Given the intensive level of activity those efforts require, does Mr. Van Hassel take issue with Mr. Kastango’s claim that there is a lack of urgency among some elements in pharmacy to fix what’s broken in the admixture arena?
“I actually agree with Eric on this—there does need to be a lot more effort than I am seeing, at least in health systems,” he told Pharmacy Practice News. “And remember, there’s no one right solution: some facilities will decide to bring compounding in-house to boost safety, which is fine—if they do it right and can guarantee USP [Chapter] <797> compliance. Other facilities will decide to continue to outsource, which is also OK—but again, only if they do it correctly, by thoroughly vetting vendors to ensure the companies take good manufacturing practices and patient safety seriously.
“The problem is I don’t see a groundswell of hospitals stepping up and implementing these important quality improvement strategies.”
Help may be at hand from recent actions taken by the National Association of Boards of Pharmacy (NABP), which recently decided that USP Chapter <797> has to be the common nationwide source for guidance on compounding policies and procedures. Mr. Van Hassel said he has been working with his own state chapter to make that happen, even though it’s something of a departure from previous policy. “We used to pick and choose the parts of <797> that we thought would work for hospitals in our state,” he said. “Frankly, we did that because we felt <797> and the related USP materials on beyond-use-dating and other safety issues were way too complicated to follow. But after the NABP meeting, we saw that kind of cherry-picking may have led to some confusion and an uneven playing field among the states in terms of safe compounding expertise and compliance. So we are working hard to redraft our guidelines and get everyone on the same page.”
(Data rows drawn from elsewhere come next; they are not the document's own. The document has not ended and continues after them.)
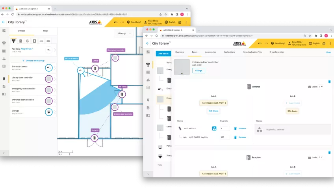334x188 pixels.
Task: Go to the IP configuration tab
Action: (276, 52)
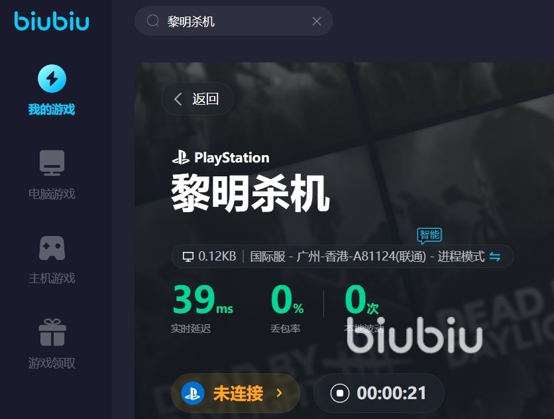
Task: Switch node with the blue arrows icon
Action: (x=494, y=257)
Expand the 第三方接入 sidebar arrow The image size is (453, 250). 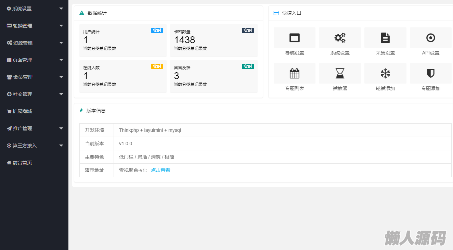61,146
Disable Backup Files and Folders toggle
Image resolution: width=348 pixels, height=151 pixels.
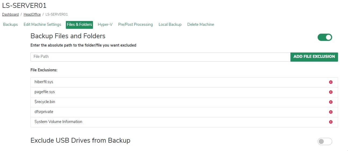[325, 37]
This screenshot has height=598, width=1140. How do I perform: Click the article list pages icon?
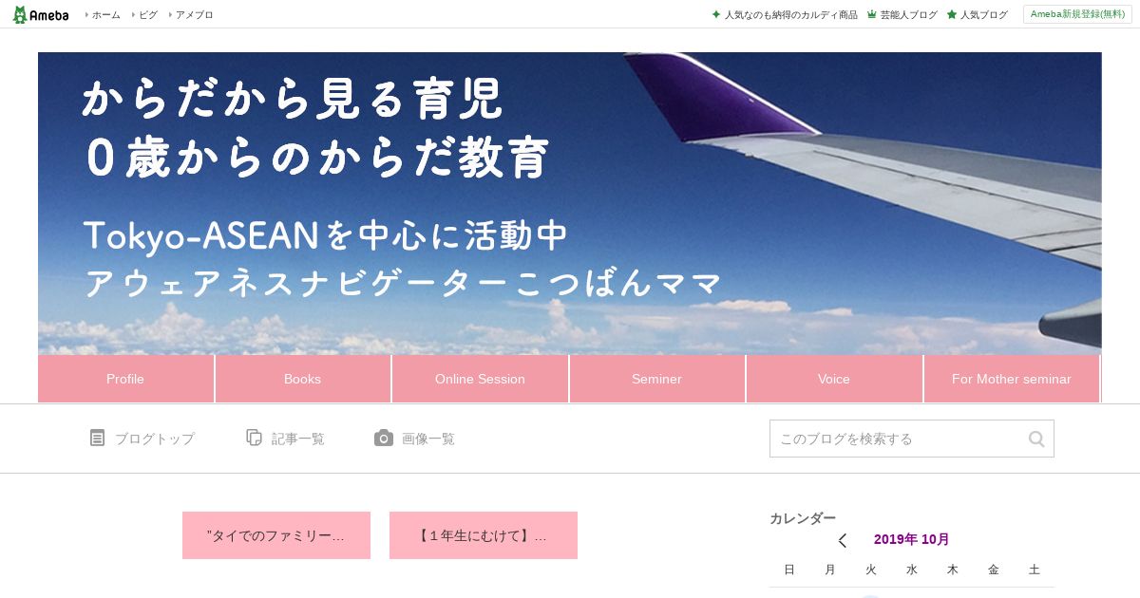(254, 438)
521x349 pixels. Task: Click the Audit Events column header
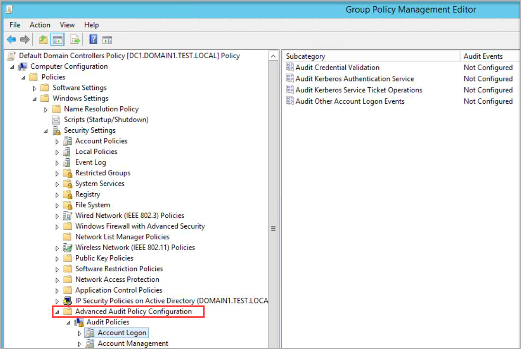[485, 56]
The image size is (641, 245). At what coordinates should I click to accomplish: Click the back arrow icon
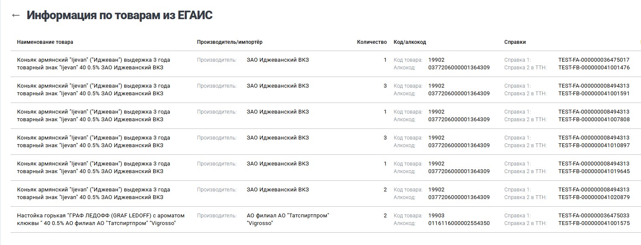tap(16, 15)
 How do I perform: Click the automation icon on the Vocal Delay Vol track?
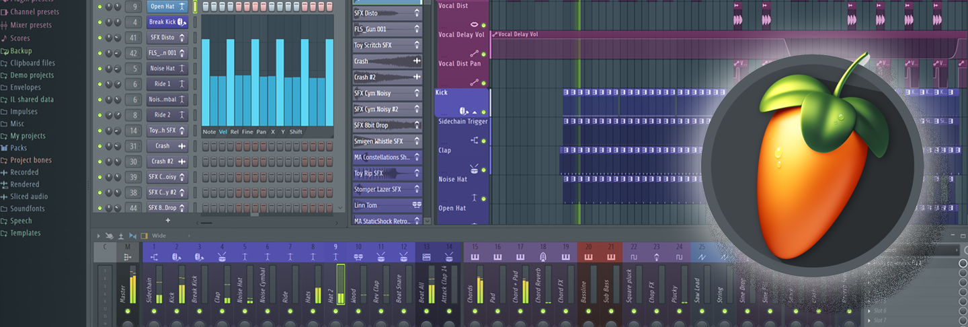tap(475, 53)

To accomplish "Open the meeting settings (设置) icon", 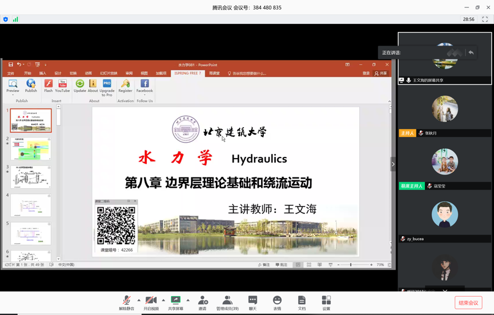I will click(326, 302).
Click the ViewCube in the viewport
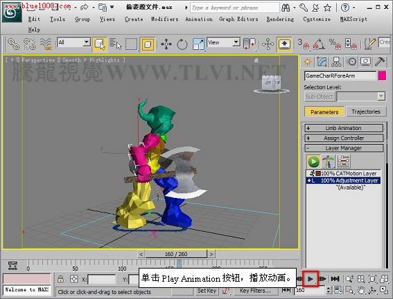This screenshot has width=393, height=299. point(271,83)
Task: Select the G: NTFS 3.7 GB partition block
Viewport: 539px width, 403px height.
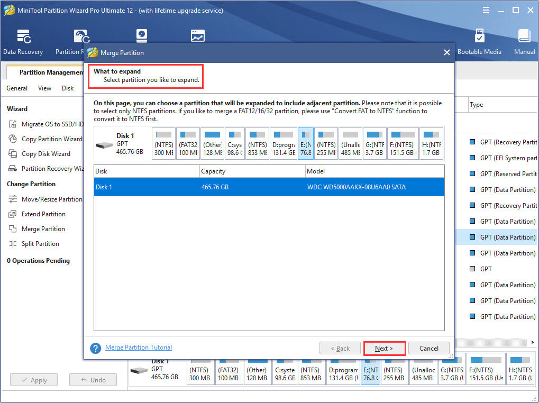Action: [x=374, y=144]
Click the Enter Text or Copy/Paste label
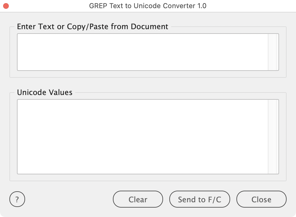296x217 pixels. (93, 27)

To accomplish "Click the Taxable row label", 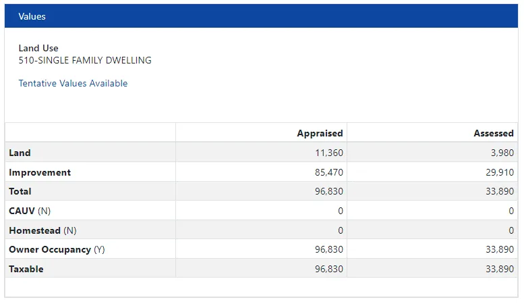I will pos(26,269).
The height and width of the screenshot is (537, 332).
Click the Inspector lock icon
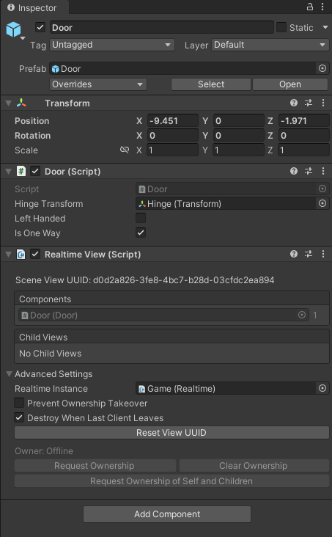tap(310, 7)
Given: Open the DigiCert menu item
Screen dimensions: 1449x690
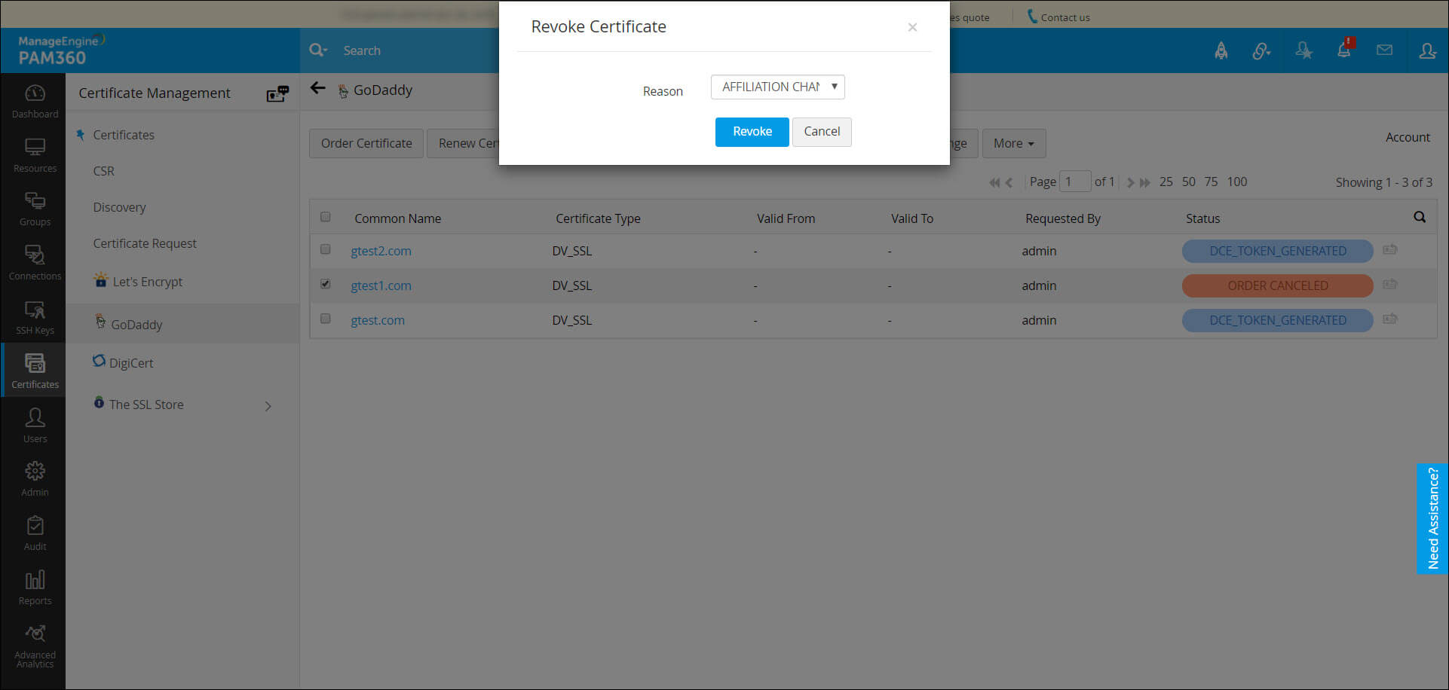Looking at the screenshot, I should coord(130,363).
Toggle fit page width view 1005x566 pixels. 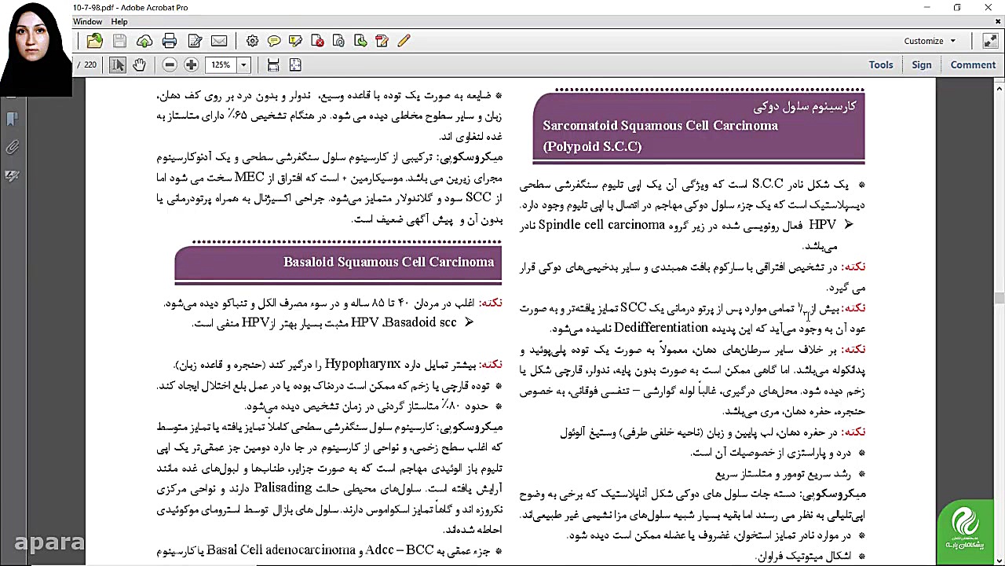(x=273, y=64)
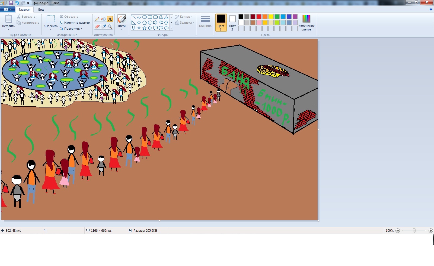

Mr. Van Hassel said he hopes the current pharmacy compounding bill doesn’t work at cross purposes to the proactive steps boards of pharmacy are taking to boost compounding safety. If the Senate version of the bill gets passed, he noted, the section that excludes health systems from some of its provisions could impede action. “Some hospitals may be looking at that exclusion and feeling as though they will get a pass,” he said. “Well, even if the Senate version does get signed into law, nobody gets a pass from USP Chapter <797> when it comes to in-house compounding. And we all need to handle outsourcing of compounding in a responsible fashion. That’s an important safety message that can’t be lost.”